Jude Nwachukwu, 36, is one of the many Nigerian students affected by the war in Ukraine.
He left home for the Eastern European country in 2019 to pursue a Master’s degree towards fulfilling his dream of “becoming a private investigator or crime scene investigator.”
Mr Nwachukwu was able to travel with the help of his elder sister, who gave him her ‘life savings’, and a religious group to which he belonged.
He envisaged no problem in paying back the loans as his agent had told him he would be able to combine his study with work. But on getting to Ukraine, he found things were different from what he had been led to expect.
Speaking with PREMIUM TIMES, he said: “I borrowed money from my fellowship and from my sister too; she gave me the money with the hope that in future I would support her kids, almost four million. I used it to process my visa and paid my tuition and hostel fees.”

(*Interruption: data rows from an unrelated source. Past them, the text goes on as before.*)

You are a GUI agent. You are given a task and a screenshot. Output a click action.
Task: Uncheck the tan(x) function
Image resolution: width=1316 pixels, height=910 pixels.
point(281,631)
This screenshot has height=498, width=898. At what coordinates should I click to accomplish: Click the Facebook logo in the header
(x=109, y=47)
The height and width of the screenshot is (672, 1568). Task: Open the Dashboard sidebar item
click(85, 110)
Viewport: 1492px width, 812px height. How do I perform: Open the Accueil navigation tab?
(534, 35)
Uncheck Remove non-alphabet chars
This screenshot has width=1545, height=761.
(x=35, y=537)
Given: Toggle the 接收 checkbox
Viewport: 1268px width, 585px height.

“My sister told me that she gave me all her savings, it was very painful for her to release that money and she said I should remember that they will be the ones calling me for money from that moment.”
It took him almost two years of being in Ukraine before he finally found a job as a forklift driver that paid him $500 (N211,000) a month. But shortly after that lucky break, the Russia-Ukraine war started on 24 February.
Almost seven months after the war began, most Nigerian students in Ukraine like Mr Nwachukwu have yet to find their way around the uncertainty brought about by the war.
Many of them say their schools have refused to release their transcripts or certificates to enable them to transfer to schools in other locations.
Mr Nwachukwu’s case was made worse by the loss of his credentials in Hungary after he fled Ukraine.
Unlike Mr Nwachukwu, Sandra (not her real name), a fourth year student at Uzhhorod National University, Ukraine, has all her documents intact but is also stuck as “it is almost impossible to get my original certificates and transcripts from the university.”
A second-year student of Kyiv Medical University, Mr Iheanyichukwu had fled Kyiv and travelled through Warsaw in Poland and Budapest in Hungary to Mainz, Germany.
In Mainz, he is without a job as he has not been issued a pass to work or even learn the language of the people.